Volveremos a evocar con nostalgia aquellas Semanas Santas de épocas pasadas, cuando éramos adolescentes y luego los inicios de la primera juventud, con una visión distinta e ilusiones también distintas, otra forma de sentir.

Las turroneras en las plazas públicas y aquellos “caramelos de cuadritos” (agua, limón y azúcar); y los tachones de azúcar quemada y almendras, en el carrito de doña Isabel. ¡A perra chica la tira! Cada edad tenía sus propias preferencias, si podían satisfacerlos. Los churros calentitos con café y leche y aquel ratito de conversación…

En esas importantes fechas, quienes podían, estrenaban ropa nueva y calzado. Nuestras madres se asomaban en la ventana o en la puerta de la calle para vernos salir de casa y no faltaban las oportunas recomendaciones de rigor: ¡Cuidado donde pisan! ¡Pónganse derechos! ¡Saquen las manos de los bolsillos! ¡No pisen los charcos ni den patadas a las piedras! ¡No riñan en la calle!.. ¡Abróchense bien los zapatos!

El domingo de Ramos era el día de más colorido y cuando la chiquillería más disfrutaba, con el agua bendita y los palmitos.



La matraca en la torre de la Iglesia el Viernes Santo. Parece que la estuviera oyendo. A mi edad, esos días me producen una nostalgia tal, que llegan a emocionarme, por sus singularidades y tantos gratos recuerdos. Esos días sólo queremos acompañar en la Iglesia al Santísimo Cristo y a María en su tremendo dolor. Sentimos un silencio tal en nuestro ser, que sintiéndonos desplazados nos place vivir esa soledad y religioso recogimiento.

LOS DATOS:
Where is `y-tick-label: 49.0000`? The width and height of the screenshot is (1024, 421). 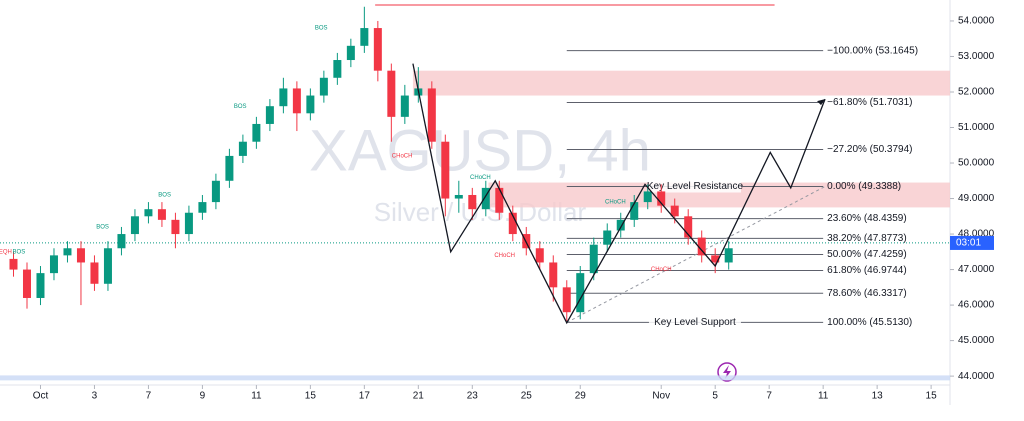 y-tick-label: 49.0000 is located at coordinates (976, 198).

TU OBJETIVO:
Continúa el relato sobre las Semanas Santas de otros tiempos a partir de su última frase.

RESPUESTA:
Uno ya se siente distinto, con menos ganas de participar en los juegos lúdicos, y si, nos sentimos necesitados del acercamiento con Dios y sus Pasos procesionales. Siempre vamos a echar muchísimos de menos todos aquellos motivos que tanto nos entusiasmaban, como el ir y venir de las gentes por las calles, buscando ir a las respectivas Iglesias. Las muchachas buscándonos para que estemos juntos. La juventud daba al ambiente ilusionados contrastes de vida y transparente inocencia merecedora de todo encomio y respeto. Siempre fuimos un pueblo respetuoso con las cosas de la Iglesia, exceptuando a los pobres ignorantes que arrastran ciertos perjuicios…

Qué ternura al alma da, recordar todas aquellas vivencias, aquel orden tan señalado y la solidaridad entre unos y otros. Aún hay, pese al manifiesto progreso y la influencia turística (¿?) nuestras Procesiones religiosas nos condicionan, y es eso, la necesidad imperiosa de no desear estar solos, de tener en quien apoyarnos; o recibir su mano llegado el momento de partir… Esa luz divina que nos oriente y podamos sentirnos seguros en nuestra postrimería, yendo por el ilusionado camino y entreguemos nuestra alma a Dios, nuestro Señor.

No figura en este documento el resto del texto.